I remember the hours and days after the Sandy Hook Elementary School shooting. I remember feeling like I needed to be restrained about talking about the obvious policy issues that tumbled out of the facts surrounding that tragedy.
But I held back because it felt like the mourning and the grieving should take precedence over action. It took me only up to the first wake that I attended to realize I was wrong.
In the years since, these mass shootings have become as commonplace as rain storms. Since 2011, the number of mass shootings in the United States has tripled — tripled. After each one, the forces of the status quo — the defenders of the gun industry — tell us we can’t talk about policy reform in the days after a shooting. How convenient that, at the moment when the world is watching, when the country is asking itself what we can do to make sure another mass slaughter doesn’t happen again, the rules say that we can’t say a word.
But think about how these rules would work, because Charleston happens 10 times over, every single day, across this country. Eighty-six people die, on average, every day because of guns.

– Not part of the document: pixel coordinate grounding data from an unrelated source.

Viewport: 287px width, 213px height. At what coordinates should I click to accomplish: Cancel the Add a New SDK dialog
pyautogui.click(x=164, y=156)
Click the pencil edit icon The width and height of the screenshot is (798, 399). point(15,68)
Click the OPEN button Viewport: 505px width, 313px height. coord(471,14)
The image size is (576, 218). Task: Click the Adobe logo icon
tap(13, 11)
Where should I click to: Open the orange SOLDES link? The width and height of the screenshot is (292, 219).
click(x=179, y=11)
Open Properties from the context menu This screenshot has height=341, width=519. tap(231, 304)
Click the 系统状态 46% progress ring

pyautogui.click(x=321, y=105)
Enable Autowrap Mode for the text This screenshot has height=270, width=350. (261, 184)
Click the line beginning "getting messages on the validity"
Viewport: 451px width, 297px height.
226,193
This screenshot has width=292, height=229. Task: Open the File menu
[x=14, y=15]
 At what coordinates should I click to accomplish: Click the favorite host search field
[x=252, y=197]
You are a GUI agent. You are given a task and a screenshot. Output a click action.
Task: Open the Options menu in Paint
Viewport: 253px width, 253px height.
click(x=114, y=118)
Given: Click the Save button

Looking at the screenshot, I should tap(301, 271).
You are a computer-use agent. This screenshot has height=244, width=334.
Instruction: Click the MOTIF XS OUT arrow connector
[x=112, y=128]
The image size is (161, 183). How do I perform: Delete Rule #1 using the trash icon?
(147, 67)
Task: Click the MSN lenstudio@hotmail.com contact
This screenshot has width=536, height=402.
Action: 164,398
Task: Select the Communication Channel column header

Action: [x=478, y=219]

If we can’t talk about anti-gun violence policy the day after a large number of Americans are shot, then you will never talk about anti-gun violence policy. But even if you accept that there is never a bad time to talk about how we can end this carnage, then we also have to have the courage to take on all of the other ridiculous arguments about why we can’t act.
Now, the first one is familiar because it comes right after the mass shooting happens. A former NRA board member trotted this one out within hours of Charleston: He said that the solution was to just arm more pastors and parishioners in churches so that they can defend themselves. The more people that have guns, the less people will die from guns — goes this logic.
The problem with that is — it is a boldfaced lie. Study after study show that the more guns there are in a community, the more crime there is. The more guns, the more gun homicides.
The second argument is one that I have heard from my Republican colleagues in the Senate just in the last few days — that these laws can’t stop a madman like Dylann Roof or Adam Lanza from perpetrating violence. Some of my colleagues say that our only recourse is to close our eyes and pray that this doesn’t happen again.
But again, these stubborn facts betray that argument. Now that we have states that have loose gun laws and states that have tougher gun laws, we can see what happens. Over and over research shows us that jurisdictions that make it a little bit harder for bad guys to get guns have less gun deaths.
In my state of Connecticut, Johns Hopkins researchers concluded that our permit-to-carry laws have reduced gun crimes by 40 percent. Similarly, they concluded that in Missouri, the repeal of similar laws increased gun homicides by 25 percent.
There is evidence that a different set of laws could have — not would have — could have stopped Dylann Roof without having any effect on law-abiding gun owners in South Carolina.
Separate and aside from the specific case-by-case impact of any law is the collective moral and psychological effect of non-action.
No matter how maligned Congress becomes, we still set the moral tone for the nation. When we declare something to be morally out of bounds, especially when we do it in a bipartisan or nonpartisan manner, Americans listen.
That is why, in my heart of hearts, I believe that our silence has made us complicit in these murders. When we do nothing year after year, our silence sends a silent message of endorsement to the killers.
Those hanging on the edge of reason, those contemplating the unthinkable take a cue that we don’t really mean it when we condemn mass violence, because if we did, we would try to do something — anything — to stop it and we don’t.
So we need real action, a real debate. We need real, honest policy to happen here. And no, it’s not all about guns. It’s about mental health, it’s about law enforcement, and it’s about a culture of violence and hate that we have just become immune to.
The U.S. gun homicide rate is 20 times higher than that of our 22 peer nations. Since Sandy Hook, there has been a school shooting, on average, every week.
How on Earth can we live with ourselves if we do nothing, or worse, if we don’t even try?
These are excerpts of testimony U.S. Sen. Chris Murphy gave Wednesday on the Senate floor.